サロスは、それに一切怯まず、一歩また一歩と前進して行く。
あたしは、そんな二人を天蓋の中からただ見ていた。
これは、夢だ、あたしの過去の記憶だ……。
その証拠に、あたしはあの頃の天蓋にいたあたしの姿になっていた。
『来るな! サロス!! 君は、まだそんな子供みたいなことを言っているのか! もう、僕たちは子供じゃないんだ! ヤチヨはこうして生きている! なら、ヤチヨが役目を終えて出てくるまでおとなしく待っているべきなんだ!! サロス!!』
短く、銃声が天蓋内に響く。フィリアの表情は、今しがた発砲したサロスを見て、驚き、固まっていた。

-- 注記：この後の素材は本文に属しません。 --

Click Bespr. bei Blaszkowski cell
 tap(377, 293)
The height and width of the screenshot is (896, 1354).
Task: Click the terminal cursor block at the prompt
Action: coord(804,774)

『その、堅物の頭は変わってねぇみたいだなフィリア!!』
サロスが持っていた銃を振り投げ、フィリアの手に当てた。思わず銃を落とすフィリア。
二丁の銃は、仲良くその場に音を立てて落ちた。
『……君こそ、その、身勝手さは変わってはいないみたいだね』
『引く気はねぇんだな? なら、仕方ねぇ———』
『僕と戦うつもりか? サロス?』
サロスが両腕を上げ、握った左右の拳を目の前にして構えを取り、フィリアもそれに応じるように軽く脱力して、サロスのどんな攻撃にも反応できるようにだらりとした隙のない構えを取る。
お互いが鋭い目つきのまま戦闘態勢に入る。
『あぁ、それしか、ねぇみたいだからな』
『言っておくけど、僕をあの頃の僕だと思ったら、怪我だけでは済まないぞ』
『俺だって、加減する気はねぇ、手なんか抜いたら、許さねぇ! 俺は……強いぞ、フィリア』
『なら、死ぬ気でかかってこい! 僕か、君、勝った方が決める。いつも通りだ』
いつもなら、笑ってみていられた二人の光景に涙が零れていく。
違うよ……こんなの、こんなの、全然、いつも通りなんかじゃない……。
お互いに傷つけあってる、笑顔をもなく、二人ともすごく怖い顔で……。
でも、どこか悲しそうで……辛そうで……。
見ていられなくて……。
『うおォォォォォォ!!!!』
『はあァァァァァァ!!!!』
実力は、ほぼ互角のように見えた。でも、戦いを続けていくうちにフィリアは相変わらず辛そうなのにサロスはなんだか楽しんでいるようにも見えて……。
『次で、終わりにしてやるよォ!! フィリアぁ!!!』
『サロス……君は、本当にさろーー』
サロスの振り下ろした拳が、フィリアに当たる直前、それは、ほんの一瞬過った、嫌な予感……。
サロスが、フィリアを殺してしまう……そんな嫌な予感!!!
『やめて!! やめてよ!! 二人ともこんなの、こんなのおかしいよ!! サロス!!』
そう叫んだあたしは、天蓋の外に、立っていた。